Instructions for the task:
Extract each line of the material that contains the word "height".

-*-

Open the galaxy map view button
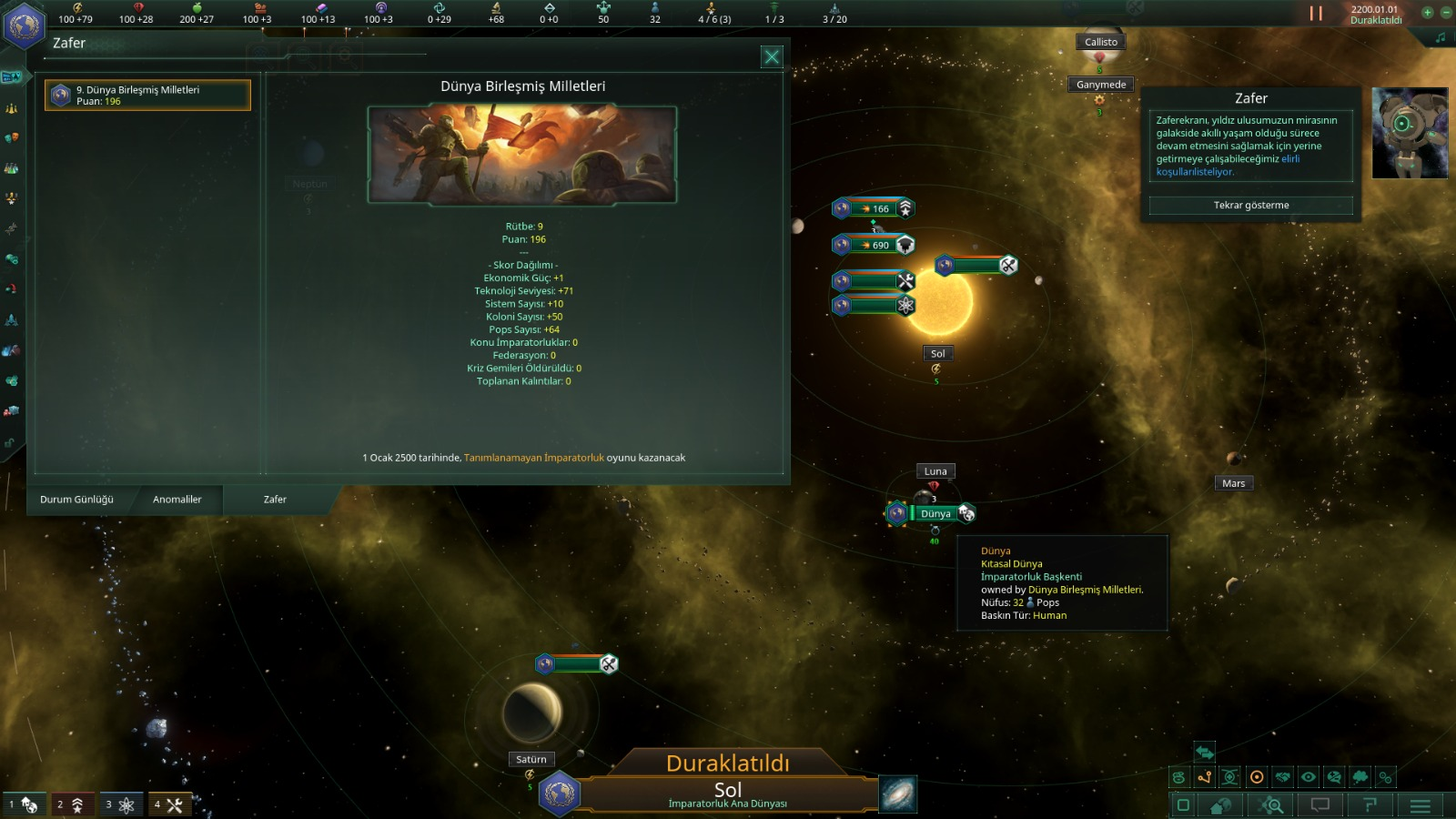 pyautogui.click(x=898, y=794)
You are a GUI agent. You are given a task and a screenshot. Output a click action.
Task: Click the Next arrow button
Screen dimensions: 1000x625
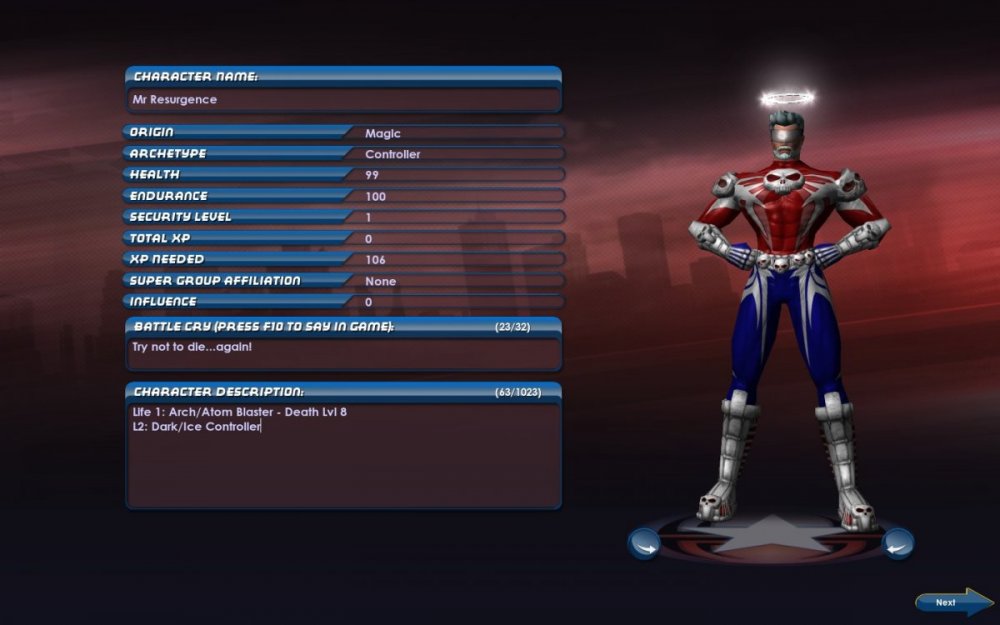coord(952,602)
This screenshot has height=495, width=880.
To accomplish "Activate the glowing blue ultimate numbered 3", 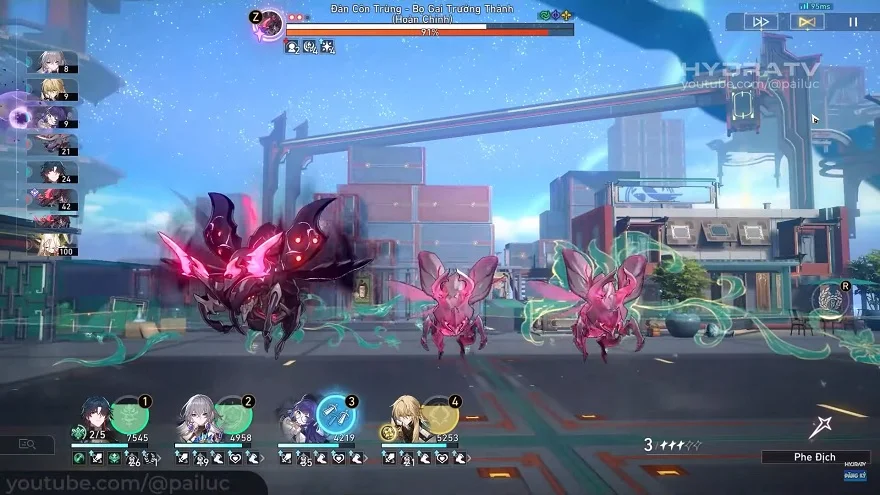I will [337, 414].
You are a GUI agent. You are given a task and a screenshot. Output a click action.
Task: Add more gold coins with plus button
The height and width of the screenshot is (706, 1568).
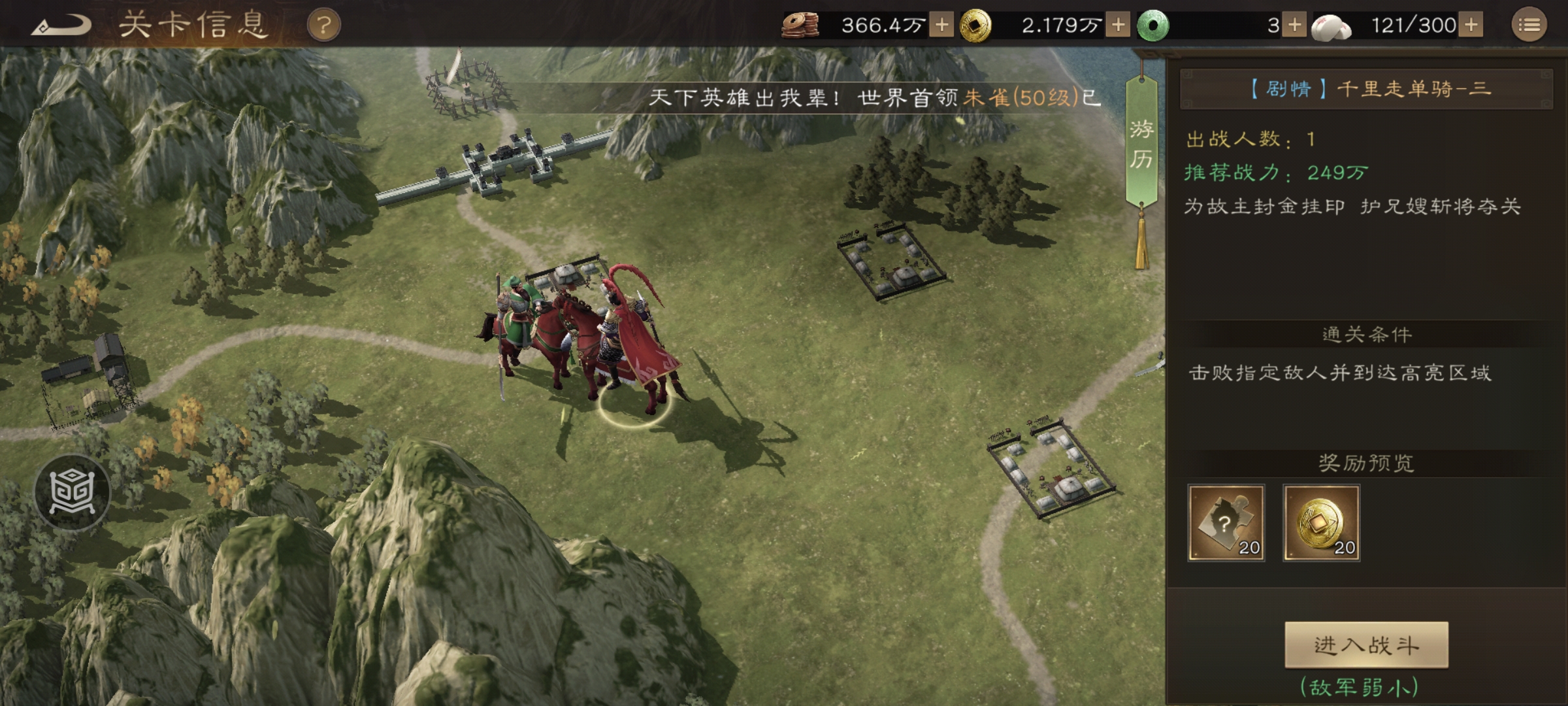pos(1118,25)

-*-

Task response:
This screenshot has height=495, width=880.
The height and width of the screenshot is (706, 1568).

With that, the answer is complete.